February 24, 2023 @ 3:00 pm - 4:00 pm

Geospatial Analytics Ph.D. students will share current research in a series of lightning talks:

  • Martine Mathieu: Spatial Predictive Dispersion Modeling of Particulate Matter (PM2.5) Concentrations as Surrogates for Exposure in Colfax, Louisiana, USA (advised by Jennifer Richmond-Bryant, FER)

Abstract: In Colfax, LA, several residents have experienced adverse health effects in an area surrounding an open burn/open detonation hazardous waste thermal treatment facility that accepts waste including soils from Superfund sites, fireworks, military ordnances, and munitions, resulting in emission of fine particulate matter (PM). To predict the spatial distribution of PM2.5 concentrations as surrogates for exposures and help Colfax residents understand their health risks from exposure to the facility emissions, we used AERMOD to model dispersion in Colfax.  Our preliminary results showed that PM2.5 dispersion occurred over two communities adjacent to the facility: Colfax and The Rock. The average concentrations exceeded the EPA’s annual ambient PM2.5 standard of 12 mg/m3.

  • Ian McGregor: The Importance of Trade-Offs Between Detection Time and Accuracy for Multi-Source Deforestation Monitoring (advised by Josh Gray, FER)

Abstract: Detecting deforestation as quickly and accurately as possible is important for near real-time monitoring (NRTm) of forests, especially via remote sensing. Recently, multi-source approaches have improved our detection capability, but some studies have hinted at the lack of an optimal solution. To explore this accuracy-latency trade-off and determine if it’s limited to optical sensors, we developed a novel approach combining data from Landsat-8, Sentinel-2, and Sentinel-1 in northern Myanmar.

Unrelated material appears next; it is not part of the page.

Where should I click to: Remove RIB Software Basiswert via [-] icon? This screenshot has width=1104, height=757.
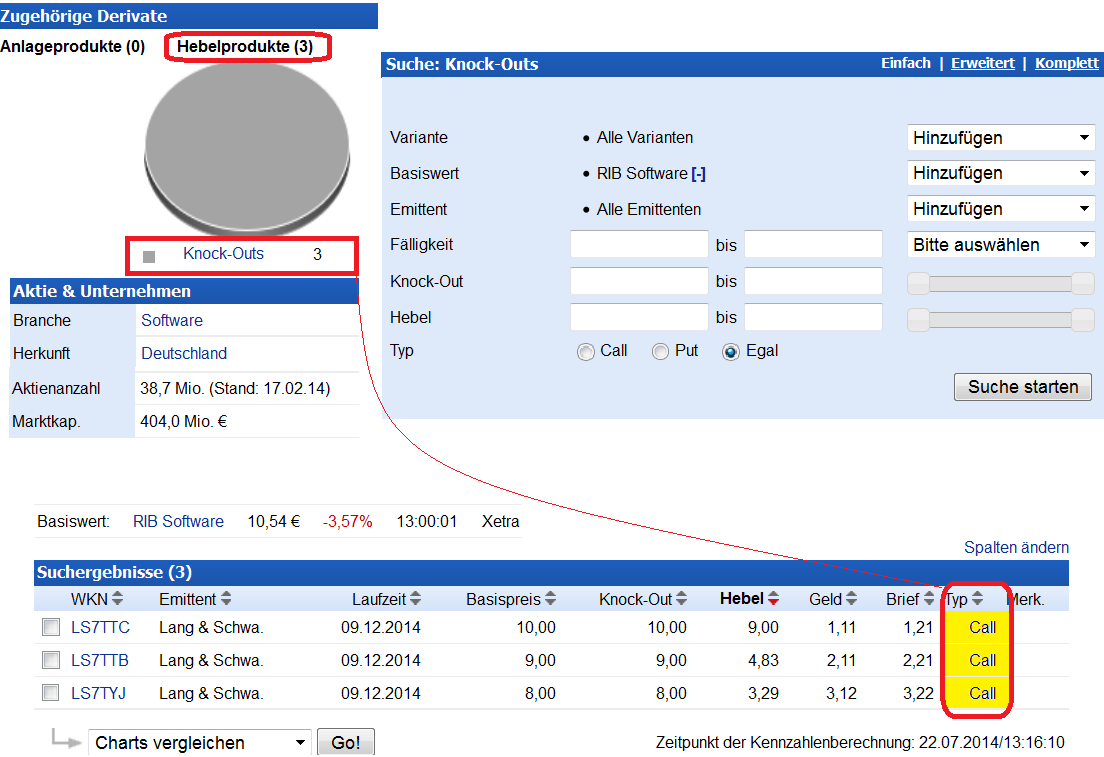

We found three main results: 1) we quantified the full spectrum of trade-offs; 2) including Sentinel-1 did not improve results; and 3) our approach returned fast detections with high accuracy.

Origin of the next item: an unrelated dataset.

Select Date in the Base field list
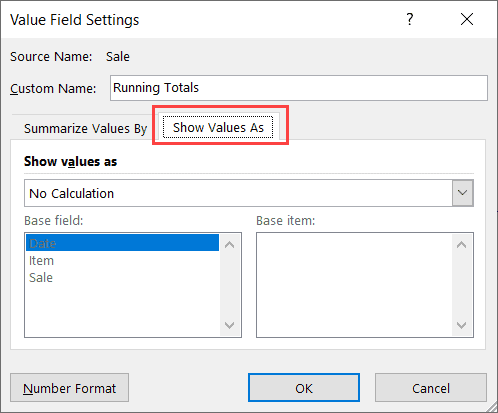The width and height of the screenshot is (498, 413). (x=122, y=243)
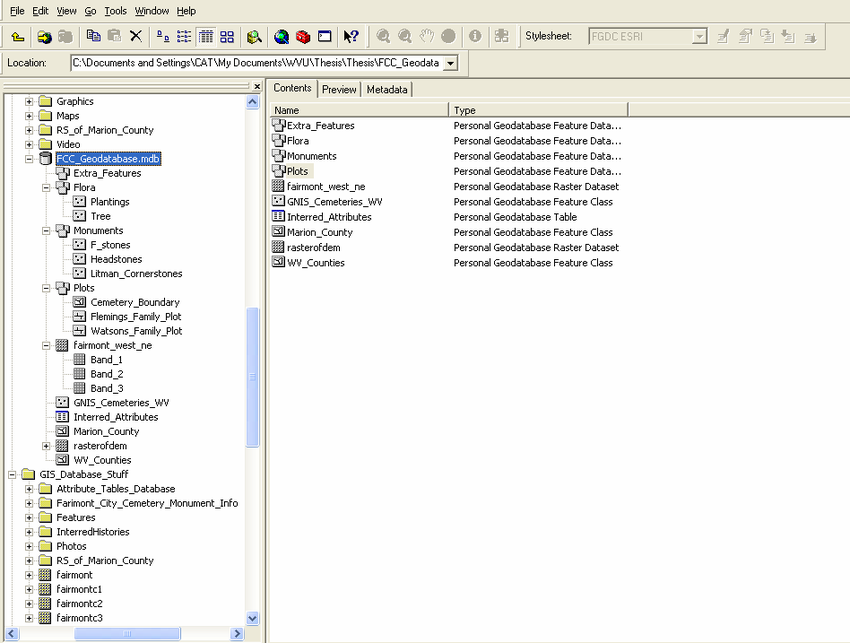
Task: Sort contents by the Type column header
Action: point(538,110)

  • Annie Paulukonis: Agricultural Field Delineations for Use in Large-Scale Ecological Risk Assessments (co-advised by Helena Mitasova (MEAS) and Tom Purucker (US EPA))

Abstract: The U.S. EPA uses spatially explicit agricultural information from the USDA Cropland Data Layer (CDL) to quantify potential pesticide exposures of non-target species, but the CDL lacks well-defined field boundaries necessary for higher tier modeling efforts. This work describes a methodology that uses unique pixel histories and basic geostatistical approaches to define field boundaries for use in ecological risk assessment efforts. The approach captures field edges while closely matching both original CDL crop patterns and reported crop metrics for areas of high proportional agriculture use and can be altered to reflect trends in county-level field size/use for delineation.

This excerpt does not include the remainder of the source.